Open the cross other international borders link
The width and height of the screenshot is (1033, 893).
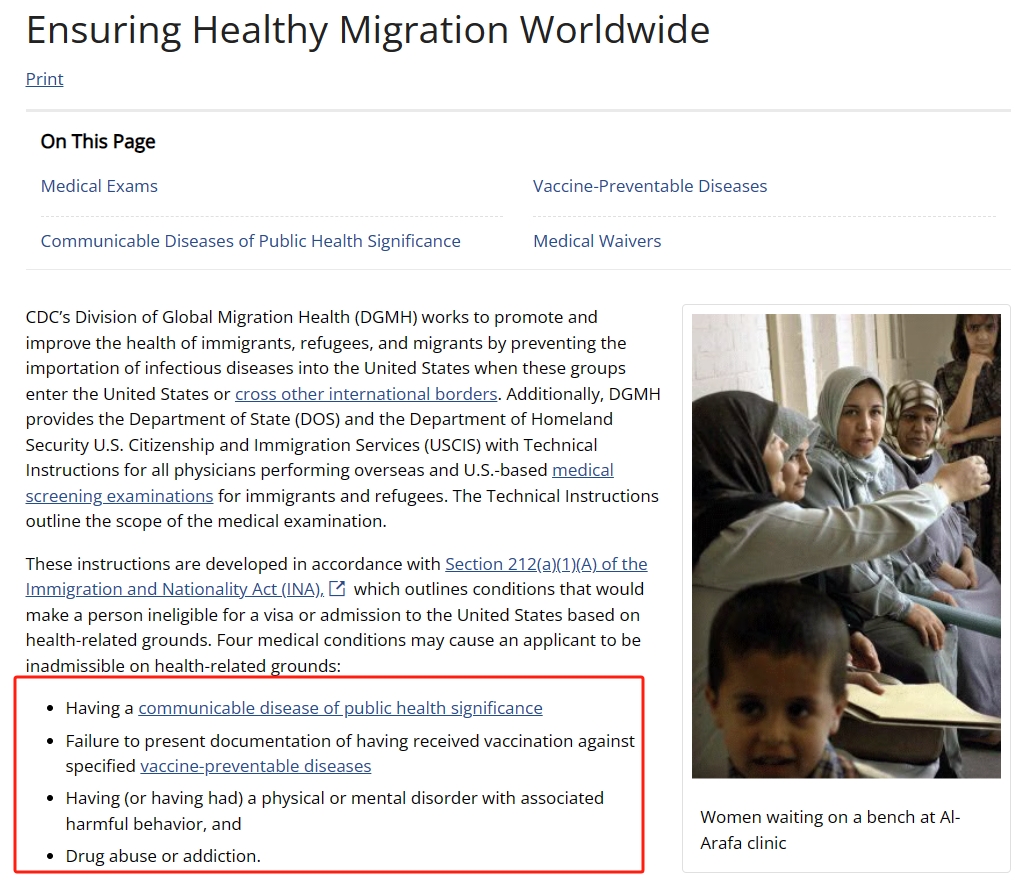click(x=366, y=394)
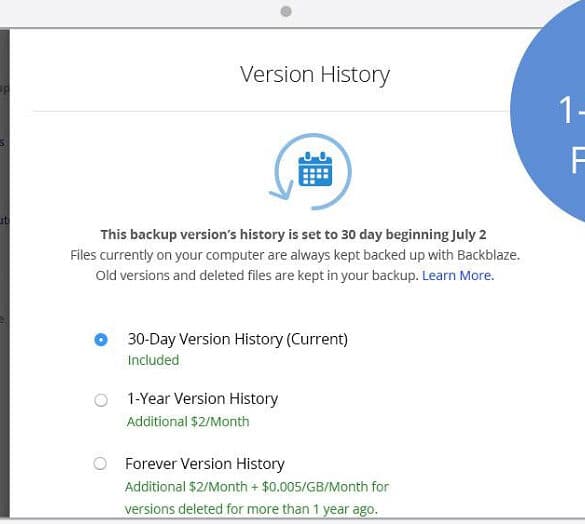Click the 30-Day Version History (Current) label
This screenshot has width=585, height=524.
click(x=238, y=339)
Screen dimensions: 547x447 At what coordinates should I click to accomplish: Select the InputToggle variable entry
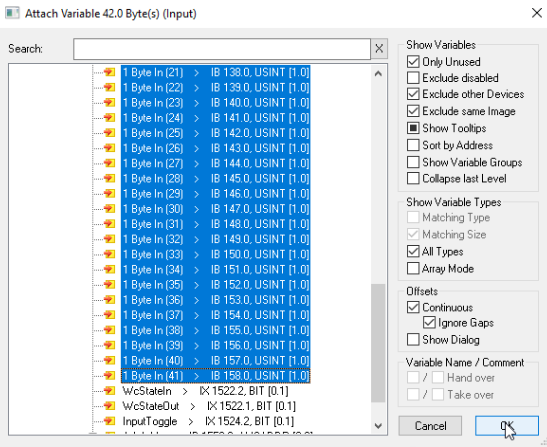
#####
_EXERCISE DETAILS_:
Exactly as written, give again every line from the one containing "The width and" through the last line of the material, both included, with the pictures left out.

_REPLY_:
The width and height of the screenshot is (1033, 893).
click(x=366, y=394)
Click the 30-Day Version History (Current) label
This screenshot has width=585, height=524.
click(x=238, y=339)
Screen dimensions: 547x447 At what coordinates should I click to accomplish: Select the InputToggle variable entry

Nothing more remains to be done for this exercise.